When the line containing "Where should I" is found in the data below, copy it and each line after it through the line containing "Open the 生成(B)", exactly and with no others.

Raw data:
————

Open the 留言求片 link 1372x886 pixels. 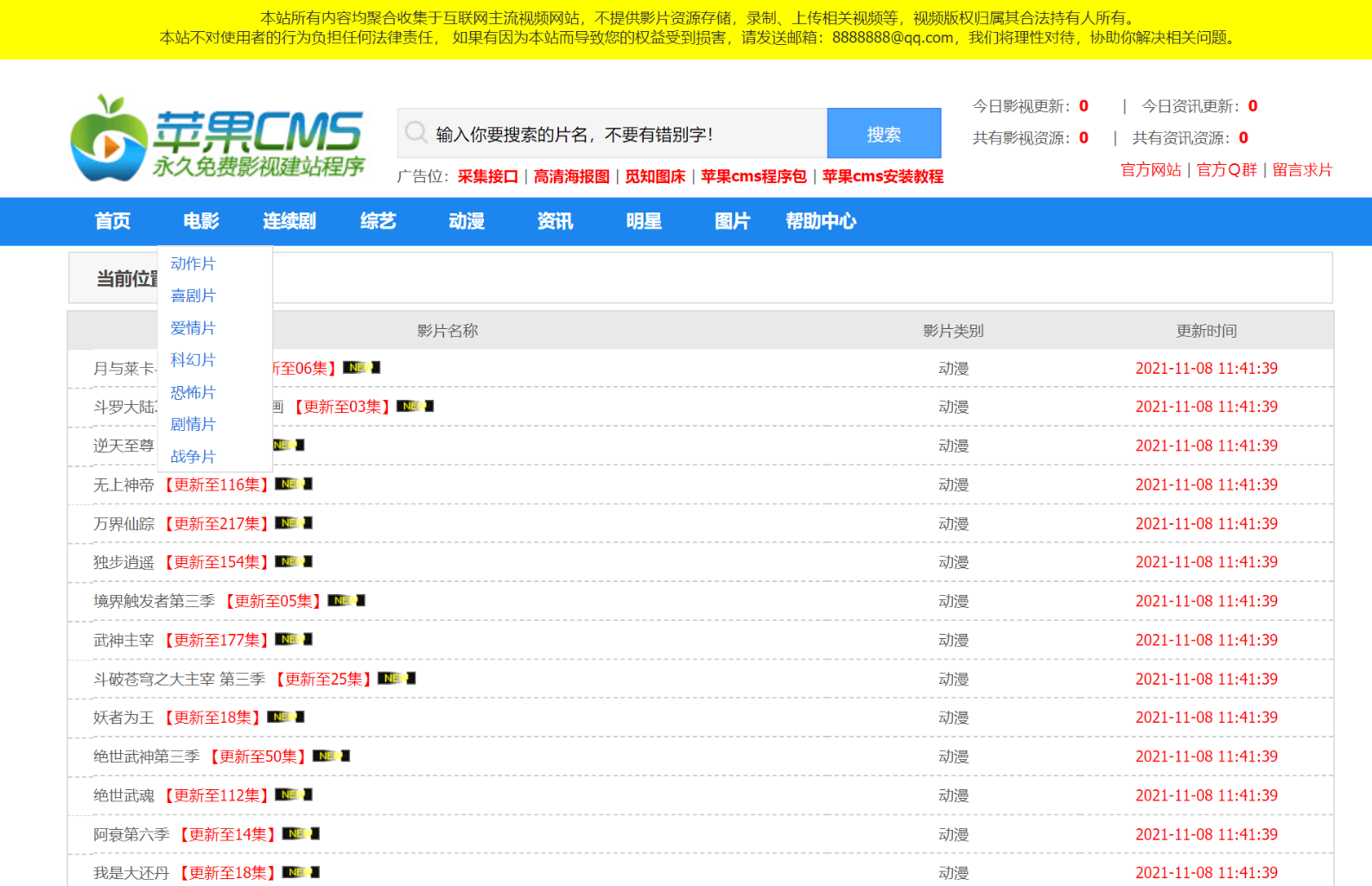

————

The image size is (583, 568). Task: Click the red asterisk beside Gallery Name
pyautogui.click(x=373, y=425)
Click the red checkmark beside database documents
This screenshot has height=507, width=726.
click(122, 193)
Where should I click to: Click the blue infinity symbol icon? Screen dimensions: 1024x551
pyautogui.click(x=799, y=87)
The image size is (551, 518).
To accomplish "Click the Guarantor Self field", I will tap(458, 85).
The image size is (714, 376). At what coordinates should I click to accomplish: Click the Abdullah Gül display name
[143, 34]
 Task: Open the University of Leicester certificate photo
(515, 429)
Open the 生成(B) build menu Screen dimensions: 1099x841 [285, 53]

————

Your solution:
Where should I click to: Click the blue infinity symbol icon? Screen dimensions: 1024x551
pyautogui.click(x=799, y=87)
The image size is (551, 518).
To accomplish "Click the Guarantor Self field", I will tap(458, 85).
The image size is (714, 376). At what coordinates should I click to accomplish: Click the Abdullah Gül display name
[143, 34]
 Task: Open the University of Leicester certificate photo
(515, 429)
Open the 生成(B) build menu Screen dimensions: 1099x841 [285, 53]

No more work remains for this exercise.